Superblock idea: per-LFB (longest free block)

Possible range for LFB: data_page_header_size_in_units ... units_per_page

Let it be simply units per page

For 4K page we have 256 LFB lengths

PageDirectory* pages_per_lfb[ units_per_page ];  // index in this array is page LFB

We can quickly find page directory by scanning pages_per_lfb from requested number of units. But how to quickly move pages across page directories? -- Only if page directory is a doubly-linked list of pointers to data pages!
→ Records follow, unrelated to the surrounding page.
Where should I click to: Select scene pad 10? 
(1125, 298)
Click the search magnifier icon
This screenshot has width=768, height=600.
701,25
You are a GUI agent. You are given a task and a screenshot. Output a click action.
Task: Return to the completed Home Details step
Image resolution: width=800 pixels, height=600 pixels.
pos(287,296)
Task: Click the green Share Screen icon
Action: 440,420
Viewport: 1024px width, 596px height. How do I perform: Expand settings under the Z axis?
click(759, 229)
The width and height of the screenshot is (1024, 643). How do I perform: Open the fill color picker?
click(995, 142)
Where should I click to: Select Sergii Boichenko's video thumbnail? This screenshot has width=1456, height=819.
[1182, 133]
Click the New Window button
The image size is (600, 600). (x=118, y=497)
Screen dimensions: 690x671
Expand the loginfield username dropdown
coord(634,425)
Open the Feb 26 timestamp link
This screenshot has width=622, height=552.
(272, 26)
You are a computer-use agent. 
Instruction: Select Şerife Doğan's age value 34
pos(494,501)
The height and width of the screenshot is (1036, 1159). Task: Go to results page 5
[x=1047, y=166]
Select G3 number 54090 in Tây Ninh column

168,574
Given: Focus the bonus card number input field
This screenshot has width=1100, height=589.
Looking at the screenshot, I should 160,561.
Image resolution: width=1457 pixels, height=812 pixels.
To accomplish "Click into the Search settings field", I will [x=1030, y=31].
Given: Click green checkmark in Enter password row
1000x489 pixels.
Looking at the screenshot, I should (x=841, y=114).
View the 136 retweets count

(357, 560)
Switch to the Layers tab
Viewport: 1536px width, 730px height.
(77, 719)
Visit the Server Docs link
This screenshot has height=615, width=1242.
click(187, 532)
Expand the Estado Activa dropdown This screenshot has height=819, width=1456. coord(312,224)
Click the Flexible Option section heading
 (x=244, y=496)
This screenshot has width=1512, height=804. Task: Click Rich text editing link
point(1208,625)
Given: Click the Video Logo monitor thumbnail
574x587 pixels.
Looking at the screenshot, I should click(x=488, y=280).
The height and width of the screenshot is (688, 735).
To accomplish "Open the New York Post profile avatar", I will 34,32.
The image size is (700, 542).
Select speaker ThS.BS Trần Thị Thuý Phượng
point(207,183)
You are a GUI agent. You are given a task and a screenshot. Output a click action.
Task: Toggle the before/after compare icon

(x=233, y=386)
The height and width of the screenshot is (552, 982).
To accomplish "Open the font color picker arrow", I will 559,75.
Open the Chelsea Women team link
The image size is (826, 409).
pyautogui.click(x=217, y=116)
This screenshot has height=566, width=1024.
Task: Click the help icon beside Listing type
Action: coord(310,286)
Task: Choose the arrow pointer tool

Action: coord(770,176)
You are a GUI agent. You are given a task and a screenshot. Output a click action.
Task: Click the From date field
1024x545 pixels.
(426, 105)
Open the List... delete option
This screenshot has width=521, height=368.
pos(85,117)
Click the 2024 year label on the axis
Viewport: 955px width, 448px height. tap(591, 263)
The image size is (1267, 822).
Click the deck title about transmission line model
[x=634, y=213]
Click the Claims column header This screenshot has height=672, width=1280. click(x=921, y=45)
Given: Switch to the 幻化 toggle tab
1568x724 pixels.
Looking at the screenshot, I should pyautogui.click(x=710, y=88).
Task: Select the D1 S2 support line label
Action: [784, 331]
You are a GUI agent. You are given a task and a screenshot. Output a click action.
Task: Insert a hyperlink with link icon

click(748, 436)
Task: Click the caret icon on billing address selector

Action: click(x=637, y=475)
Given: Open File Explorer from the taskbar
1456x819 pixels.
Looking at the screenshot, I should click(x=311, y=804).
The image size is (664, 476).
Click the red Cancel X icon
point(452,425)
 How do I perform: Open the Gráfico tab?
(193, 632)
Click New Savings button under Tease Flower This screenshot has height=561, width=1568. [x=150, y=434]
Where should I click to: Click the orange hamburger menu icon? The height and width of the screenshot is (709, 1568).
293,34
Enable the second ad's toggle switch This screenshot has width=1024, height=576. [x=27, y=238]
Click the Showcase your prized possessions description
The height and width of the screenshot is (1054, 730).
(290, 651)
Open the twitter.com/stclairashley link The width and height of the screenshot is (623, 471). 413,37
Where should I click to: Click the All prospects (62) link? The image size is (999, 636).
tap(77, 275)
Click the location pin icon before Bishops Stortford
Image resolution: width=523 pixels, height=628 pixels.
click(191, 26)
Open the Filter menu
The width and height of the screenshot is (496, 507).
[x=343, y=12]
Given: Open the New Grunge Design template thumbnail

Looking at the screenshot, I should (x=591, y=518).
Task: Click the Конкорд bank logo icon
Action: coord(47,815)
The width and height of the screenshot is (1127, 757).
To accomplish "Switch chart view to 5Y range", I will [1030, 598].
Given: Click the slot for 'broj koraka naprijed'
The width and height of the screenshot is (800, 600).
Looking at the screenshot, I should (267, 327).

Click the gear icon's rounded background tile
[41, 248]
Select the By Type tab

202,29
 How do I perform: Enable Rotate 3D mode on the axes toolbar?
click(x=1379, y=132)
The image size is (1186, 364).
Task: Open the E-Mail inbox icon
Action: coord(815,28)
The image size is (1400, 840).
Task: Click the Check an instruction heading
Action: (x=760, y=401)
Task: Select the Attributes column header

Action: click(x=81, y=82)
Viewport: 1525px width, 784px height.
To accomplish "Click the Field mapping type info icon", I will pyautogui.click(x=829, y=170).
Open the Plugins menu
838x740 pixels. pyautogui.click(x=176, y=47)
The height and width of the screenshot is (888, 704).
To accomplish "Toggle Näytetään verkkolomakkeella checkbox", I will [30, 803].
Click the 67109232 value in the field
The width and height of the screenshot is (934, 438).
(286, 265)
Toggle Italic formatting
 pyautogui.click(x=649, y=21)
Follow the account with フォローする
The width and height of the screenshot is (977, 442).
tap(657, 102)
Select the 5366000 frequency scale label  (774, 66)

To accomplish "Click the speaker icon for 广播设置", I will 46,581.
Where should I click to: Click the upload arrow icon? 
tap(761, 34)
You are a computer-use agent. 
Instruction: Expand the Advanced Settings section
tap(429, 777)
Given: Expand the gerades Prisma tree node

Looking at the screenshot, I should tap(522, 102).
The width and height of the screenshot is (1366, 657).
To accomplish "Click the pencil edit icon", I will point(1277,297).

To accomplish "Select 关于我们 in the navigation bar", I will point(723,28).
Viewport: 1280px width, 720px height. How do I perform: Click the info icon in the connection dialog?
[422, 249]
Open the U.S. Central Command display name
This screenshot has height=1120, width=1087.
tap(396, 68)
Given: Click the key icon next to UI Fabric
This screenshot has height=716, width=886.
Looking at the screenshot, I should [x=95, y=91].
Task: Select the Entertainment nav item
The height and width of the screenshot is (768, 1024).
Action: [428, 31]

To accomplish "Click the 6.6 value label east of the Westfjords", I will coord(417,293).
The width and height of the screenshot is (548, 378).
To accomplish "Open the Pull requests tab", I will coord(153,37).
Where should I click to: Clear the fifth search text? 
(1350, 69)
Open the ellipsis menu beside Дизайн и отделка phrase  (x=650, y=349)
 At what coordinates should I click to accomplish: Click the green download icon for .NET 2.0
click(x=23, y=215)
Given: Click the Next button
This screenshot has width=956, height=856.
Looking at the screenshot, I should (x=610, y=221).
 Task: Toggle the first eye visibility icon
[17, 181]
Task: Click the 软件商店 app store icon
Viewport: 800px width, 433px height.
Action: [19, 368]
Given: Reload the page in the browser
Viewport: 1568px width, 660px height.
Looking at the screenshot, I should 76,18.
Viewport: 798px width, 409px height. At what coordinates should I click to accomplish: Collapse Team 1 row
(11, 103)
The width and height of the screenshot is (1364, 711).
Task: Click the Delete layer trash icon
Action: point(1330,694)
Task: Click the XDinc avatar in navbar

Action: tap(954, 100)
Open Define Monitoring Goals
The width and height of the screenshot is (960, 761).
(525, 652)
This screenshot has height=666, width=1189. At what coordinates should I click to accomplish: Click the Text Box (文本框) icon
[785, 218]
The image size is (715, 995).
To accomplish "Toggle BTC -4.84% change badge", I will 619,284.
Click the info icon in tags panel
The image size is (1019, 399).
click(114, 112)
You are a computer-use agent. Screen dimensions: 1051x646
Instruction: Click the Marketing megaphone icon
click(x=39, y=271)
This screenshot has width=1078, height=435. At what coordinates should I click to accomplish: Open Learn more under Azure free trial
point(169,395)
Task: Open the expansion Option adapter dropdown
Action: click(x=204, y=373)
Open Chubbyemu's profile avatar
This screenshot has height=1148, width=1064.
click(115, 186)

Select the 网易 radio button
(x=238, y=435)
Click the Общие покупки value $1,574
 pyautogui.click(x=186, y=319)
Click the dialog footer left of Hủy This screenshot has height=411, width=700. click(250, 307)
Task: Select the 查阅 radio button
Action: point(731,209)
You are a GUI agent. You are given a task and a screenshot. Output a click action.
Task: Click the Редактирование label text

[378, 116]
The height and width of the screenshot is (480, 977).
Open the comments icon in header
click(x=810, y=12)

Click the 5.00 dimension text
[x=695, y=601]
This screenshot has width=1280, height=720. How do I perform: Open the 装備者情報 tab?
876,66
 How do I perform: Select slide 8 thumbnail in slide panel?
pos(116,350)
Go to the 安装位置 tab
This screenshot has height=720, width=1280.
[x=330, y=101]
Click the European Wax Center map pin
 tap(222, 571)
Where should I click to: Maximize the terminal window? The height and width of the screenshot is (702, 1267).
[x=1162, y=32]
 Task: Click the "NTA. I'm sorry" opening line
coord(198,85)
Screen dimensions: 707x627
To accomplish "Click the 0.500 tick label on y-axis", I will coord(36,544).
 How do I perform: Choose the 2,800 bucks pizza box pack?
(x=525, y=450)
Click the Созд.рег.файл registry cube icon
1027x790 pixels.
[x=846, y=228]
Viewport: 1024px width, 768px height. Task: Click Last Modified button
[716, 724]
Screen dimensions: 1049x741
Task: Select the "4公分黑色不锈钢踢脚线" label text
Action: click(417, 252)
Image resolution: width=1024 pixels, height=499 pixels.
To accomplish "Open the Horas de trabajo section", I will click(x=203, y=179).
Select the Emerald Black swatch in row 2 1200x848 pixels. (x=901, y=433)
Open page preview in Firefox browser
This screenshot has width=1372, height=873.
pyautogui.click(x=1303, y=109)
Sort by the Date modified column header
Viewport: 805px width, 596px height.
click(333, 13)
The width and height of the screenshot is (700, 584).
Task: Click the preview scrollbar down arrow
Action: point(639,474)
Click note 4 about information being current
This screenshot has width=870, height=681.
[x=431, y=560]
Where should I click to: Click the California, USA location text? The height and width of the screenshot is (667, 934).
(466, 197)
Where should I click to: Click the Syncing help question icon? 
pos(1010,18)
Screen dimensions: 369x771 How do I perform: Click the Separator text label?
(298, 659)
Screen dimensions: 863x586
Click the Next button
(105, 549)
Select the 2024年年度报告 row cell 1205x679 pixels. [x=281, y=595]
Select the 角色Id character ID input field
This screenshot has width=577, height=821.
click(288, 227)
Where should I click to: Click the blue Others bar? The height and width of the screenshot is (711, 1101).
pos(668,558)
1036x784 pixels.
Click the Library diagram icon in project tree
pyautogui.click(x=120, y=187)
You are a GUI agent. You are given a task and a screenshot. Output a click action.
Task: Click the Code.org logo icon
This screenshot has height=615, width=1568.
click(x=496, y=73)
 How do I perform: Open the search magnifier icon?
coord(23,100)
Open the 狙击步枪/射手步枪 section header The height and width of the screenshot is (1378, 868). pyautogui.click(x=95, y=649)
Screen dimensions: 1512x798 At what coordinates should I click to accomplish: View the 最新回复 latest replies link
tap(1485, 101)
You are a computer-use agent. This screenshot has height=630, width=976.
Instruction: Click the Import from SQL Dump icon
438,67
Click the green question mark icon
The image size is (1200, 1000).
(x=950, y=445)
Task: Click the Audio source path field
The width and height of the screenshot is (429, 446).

Or, if page has next/prev pointers.

Previous structures:

typedef struct _PageDirectory {
    /*
     * 4K page: ~400 entries
     *
     * Directory level 1: data pages, 4048 * 400 => 1.6M of data
     * Directory level 2: subdirectories, 1.6M * 400 => 640M each
     * Directory level 3: superblock, 640M * 400 => 256GB total
     */
    struct _PageDirectory* parent;
    unsigned self_index;
    unsigned capacity;     // big pages may contain more than one page directory ???
    uint16_t longest_lfb;  // longest free block among longest free blocks in all data pages

    // variable part

    // longest free block for each data page or subdirectory
    uint16_t lfb[ /* capacity */ ];

    // lfb array is followed by array of pointers to data pages or page subdirectories

    // DataPageHeader* data_pages[ /* capacity */ ];
    // PageDirectory*  subdirs[ /* capacity */ ];

} PageDirectory;


static inline DataPageHeader* get_data_pages_ptr(PageDirectory* pdir)
{
    return (DataPageHeader*) (
            ((uint8_t*) pdir) + sizeof(PageDirectory) + sizeof(uint16_t) * pdir->capacity
    );
}

static void update_lfb(PageDirectory* pdir, unsigned index, uint16_t lfb)
/*
 * Update lfb in the page directory and update longest_lfb up to the root directory.
 *
 * This function is called when lfb for particular data page is about to increase.
 * Either because new data page is allocated or a memblock is released.
 */
{
    while (pdir) {
        pdir->lfb[index] = lfb;
        if (pdir->longest_lfb < lfb) {
            pdir->longest_lfb = lfb;
        } else {
            // if lfb is same or less, no point to proceed to the upper level
            break;
        }
        pdir = pdir->parent;
        index = pdir->self_index;
    }
}

static void _lfb(PageDirectory* pdir, uint16_t lfb)
/*
 * Update longest_lfb up to the root directory.
 */
{
    while (pdir) {
        if (pdir->longest_lfb < lfb) {
            pdir->longest_lfb = lfb;
        }
        pdir = pdir->parent;
    }
}

typedef struct _DataPageHeader {
    /*
     * On 4K page this takes three 16-byte units, leaving 4048 bytes for data.
     */

    // Back reference to the page directory
    // This wastes memory but simplifies the code.
    PageDirectory* pdir;
    unsigned self_index;

    // variable part

    // the size of bitmap depends on page size, for 4K it takes 32 bytes
    BitmapWord bitmap[ /* sys_page_size / UNIT_SIZE / BITMAPWORD_WIDTH */ ];

} DataPageHeader;

With different types of sub-allocators shrink/grow make no sense. #pet comes back to realloc.

static inline BitmapWord count_leading_zeros(BitmapWord value)
{
    //return  __builtin_stdc_leading_zeros(value);
    return  __builtin_clz(value);
}

static inline BitmapWord count_leading_zeros(BitmapWord value)
{
    //return  __builtin_stdc_leading_zeros(value);
    return  __builtin_clzl(value);
}